_PROVIDED RECORDS_

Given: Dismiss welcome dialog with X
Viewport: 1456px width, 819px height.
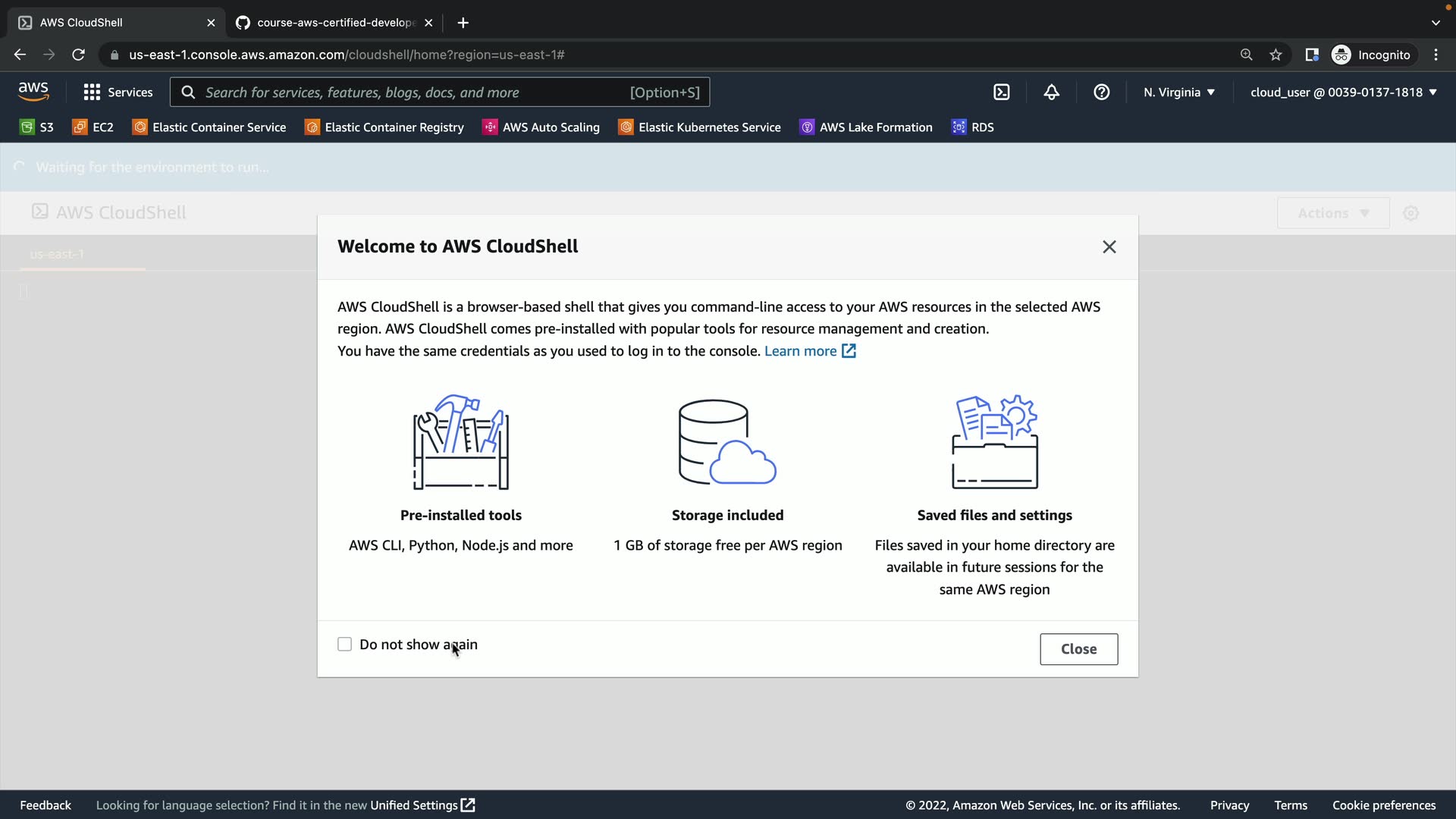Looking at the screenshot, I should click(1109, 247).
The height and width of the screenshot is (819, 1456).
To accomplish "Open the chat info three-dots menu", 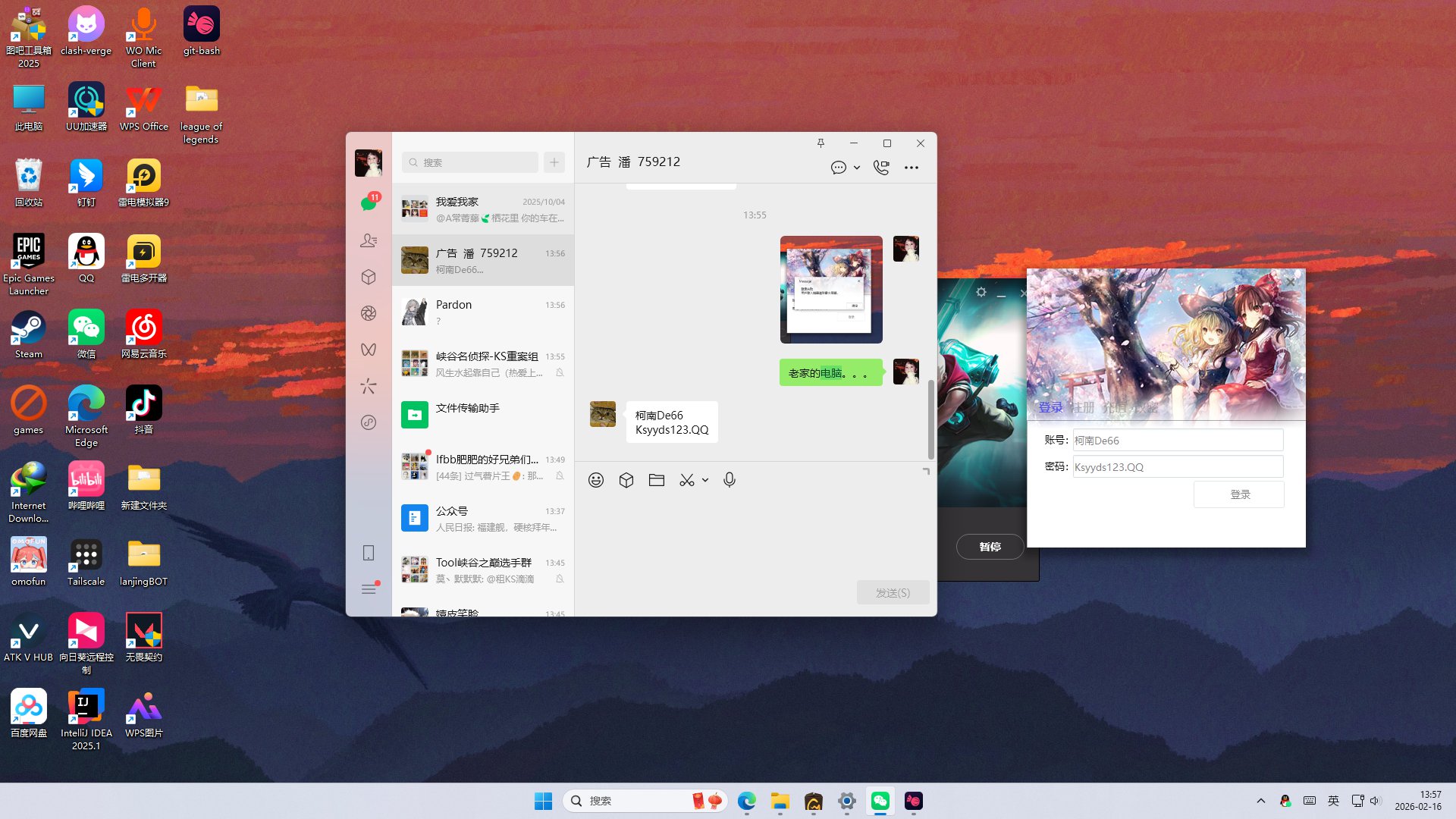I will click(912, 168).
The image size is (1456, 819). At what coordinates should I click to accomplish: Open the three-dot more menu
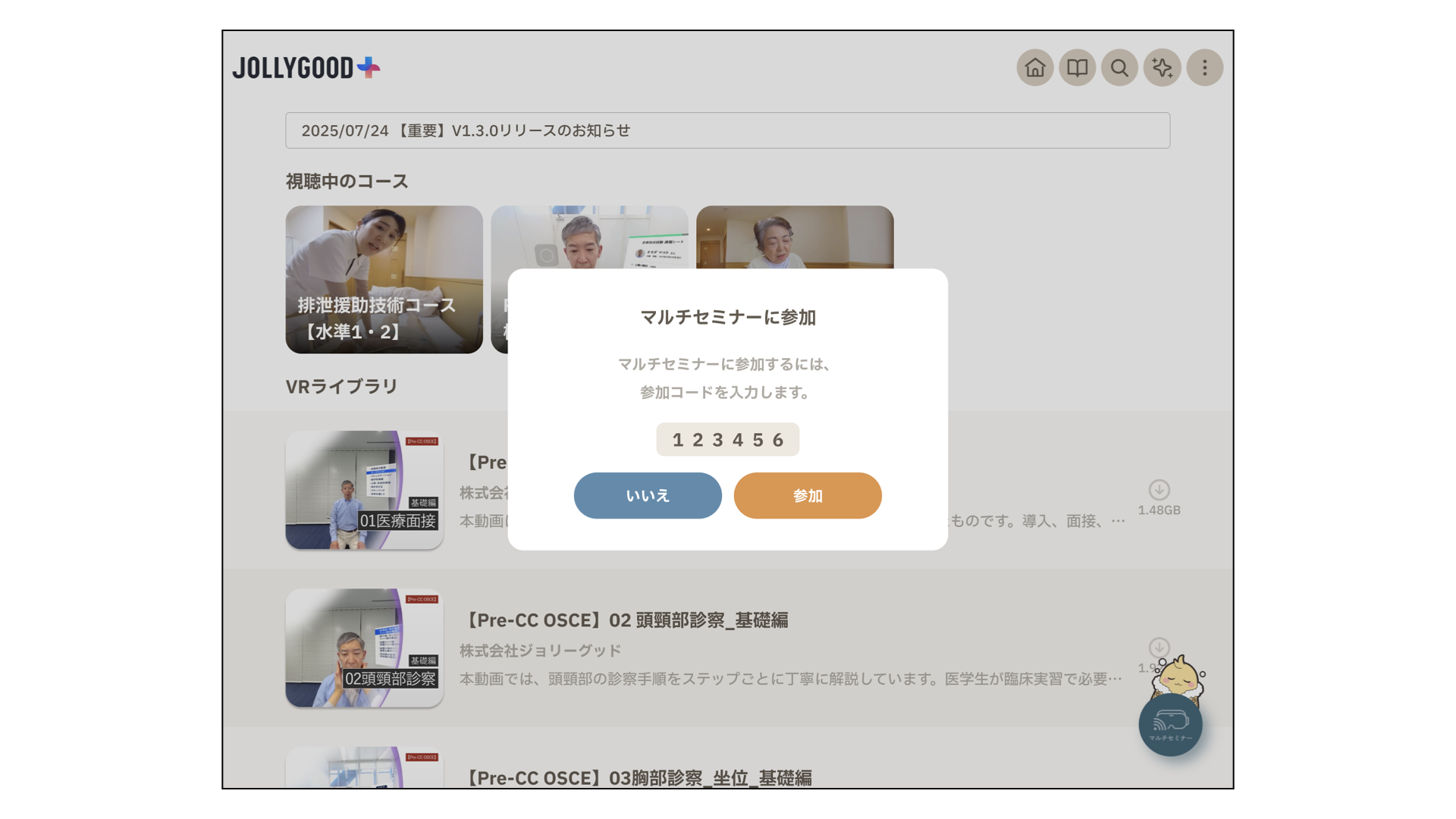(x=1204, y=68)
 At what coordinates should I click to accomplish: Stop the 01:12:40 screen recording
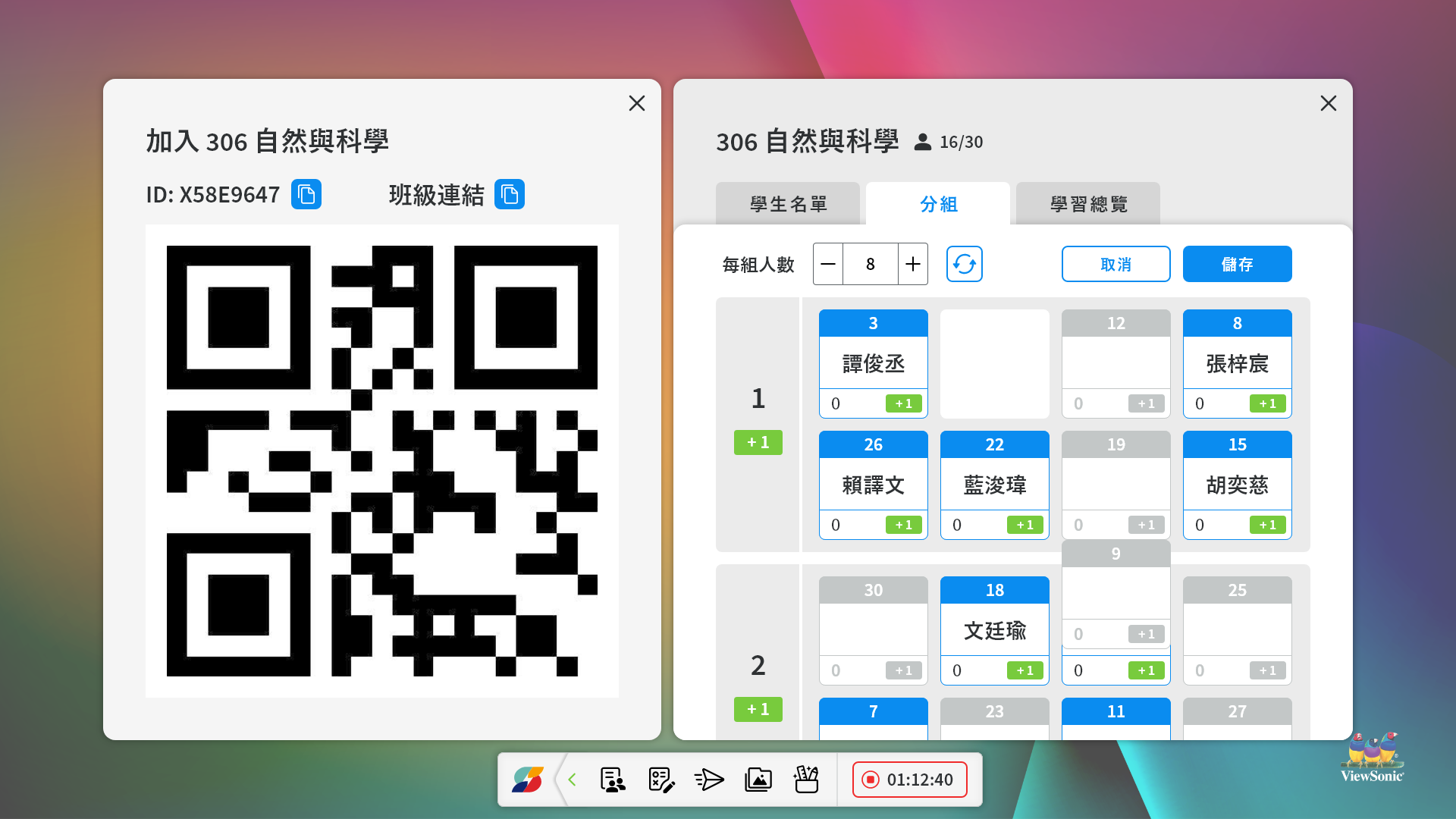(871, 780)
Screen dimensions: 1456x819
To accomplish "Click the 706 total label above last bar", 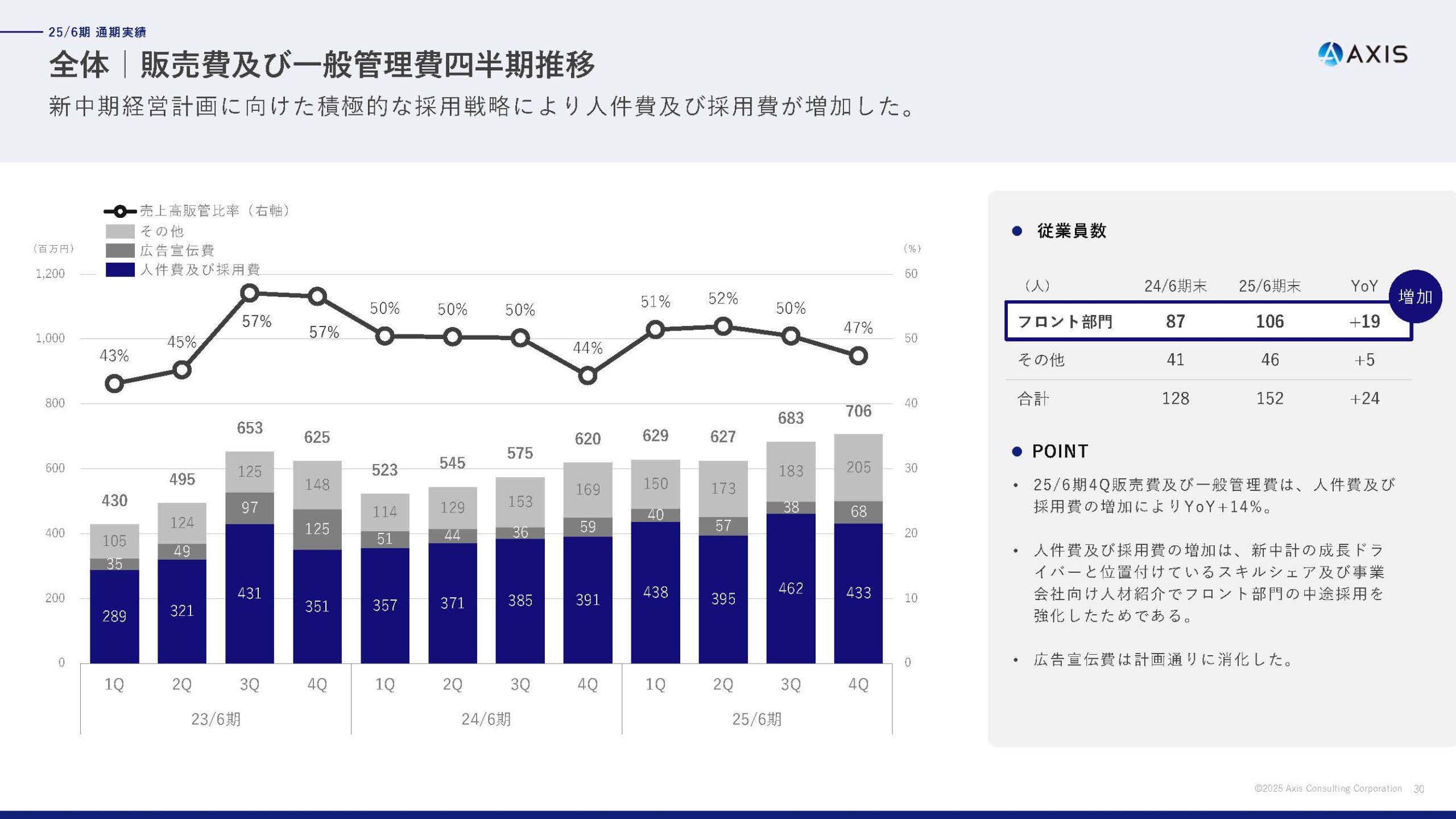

_EXERCISE OBJECTIVE_
Your answer should consist solely of the lines from the line with "At what coordinates should I click to accomplish: Stop" to the final line of the listing, set down word for word, pictures omitted.

_SOLVED EXERCISE_
 At what coordinates should I click to accomplish: Stop the 01:12:40 screen recording
(871, 780)
Screen dimensions: 1456x819
To accomplish "Click the 706 total label above last bar", 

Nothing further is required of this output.